• **THE TASK**: Please lay out every line of the records below as a JSON list of strings, with one string per line and blank lines left out.

• **EXTRACTED ENTRIES**:
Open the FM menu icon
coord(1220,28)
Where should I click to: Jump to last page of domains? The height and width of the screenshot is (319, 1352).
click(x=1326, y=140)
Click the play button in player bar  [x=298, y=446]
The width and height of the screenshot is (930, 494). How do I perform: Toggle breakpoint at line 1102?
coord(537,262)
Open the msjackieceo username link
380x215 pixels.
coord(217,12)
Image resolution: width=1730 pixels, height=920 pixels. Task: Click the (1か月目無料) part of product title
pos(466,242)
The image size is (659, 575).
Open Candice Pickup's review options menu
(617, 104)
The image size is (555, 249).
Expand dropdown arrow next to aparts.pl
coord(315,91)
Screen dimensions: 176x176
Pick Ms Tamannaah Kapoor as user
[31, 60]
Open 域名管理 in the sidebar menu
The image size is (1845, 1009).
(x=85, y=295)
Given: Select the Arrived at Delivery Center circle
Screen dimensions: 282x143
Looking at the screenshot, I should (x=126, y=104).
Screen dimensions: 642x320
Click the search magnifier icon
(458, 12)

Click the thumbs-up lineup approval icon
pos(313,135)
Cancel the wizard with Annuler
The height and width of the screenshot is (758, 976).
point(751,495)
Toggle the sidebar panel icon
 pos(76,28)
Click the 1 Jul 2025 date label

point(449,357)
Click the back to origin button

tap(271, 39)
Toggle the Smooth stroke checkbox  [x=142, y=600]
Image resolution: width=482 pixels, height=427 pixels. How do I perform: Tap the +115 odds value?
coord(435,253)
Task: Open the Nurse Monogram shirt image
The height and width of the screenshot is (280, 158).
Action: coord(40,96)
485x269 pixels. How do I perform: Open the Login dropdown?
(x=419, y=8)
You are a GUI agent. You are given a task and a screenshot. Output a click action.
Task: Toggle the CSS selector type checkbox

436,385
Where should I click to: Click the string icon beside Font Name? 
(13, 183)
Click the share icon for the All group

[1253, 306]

• **EXERCISE ANSWER**:
[
  "Open the FM menu icon",
  "coord(1220,28)",
  "Where should I click to: Jump to last page of domains? The height and width of the screenshot is (319, 1352).",
  "click(x=1326, y=140)",
  "Click the play button in player bar  [x=298, y=446]",
  "The width and height of the screenshot is (930, 494). How do I perform: Toggle breakpoint at line 1102?",
  "coord(537,262)",
  "Open the msjackieceo username link",
  "380x215 pixels.",
  "coord(217,12)",
  "Image resolution: width=1730 pixels, height=920 pixels. Task: Click the (1か月目無料) part of product title",
  "pos(466,242)",
  "The image size is (659, 575).",
  "Open Candice Pickup's review options menu",
  "(617, 104)",
  "The image size is (555, 249).",
  "Expand dropdown arrow next to aparts.pl",
  "coord(315,91)",
  "Screen dimensions: 176x176",
  "Pick Ms Tamannaah Kapoor as user",
  "[31, 60]",
  "Open 域名管理 in the sidebar menu",
  "The image size is (1845, 1009).",
  "(x=85, y=295)",
  "Given: Select the Arrived at Delivery Center circle",
  "Screen dimensions: 282x143",
  "Looking at the screenshot, I should (x=126, y=104).",
  "Screen dimensions: 642x320",
  "Click the search magnifier icon",
  "(458, 12)",
  "Click the thumbs-up lineup approval icon",
  "pos(313,135)",
  "Cancel the wizard with Annuler",
  "The height and width of the screenshot is (758, 976).",
  "point(751,495)",
  "Toggle the sidebar panel icon",
  " pos(76,28)",
  "Click the 1 Jul 2025 date label",
  "point(449,357)",
  "Click the back to origin button",
  "tap(271, 39)",
  "Toggle the Smooth stroke checkbox  [x=142, y=600]",
  "Image resolution: width=482 pixels, height=427 pixels. How do I perform: Tap the +115 odds value?",
  "coord(435,253)",
  "Task: Open the Nurse Monogram shirt image",
  "The height and width of the screenshot is (280, 158).",
  "Action: coord(40,96)",
  "485x269 pixels. How do I perform: Open the Login dropdown?",
  "(x=419, y=8)",
  "You are a GUI agent. You are given a task and a screenshot. Output a click action.",
  "Task: Toggle the CSS selector type checkbox",
  "436,385",
  "Where should I click to: Click the string icon beside Font Name? ",
  "(13, 183)",
  "Click the share icon for the All group",
  "[1253, 306]"
]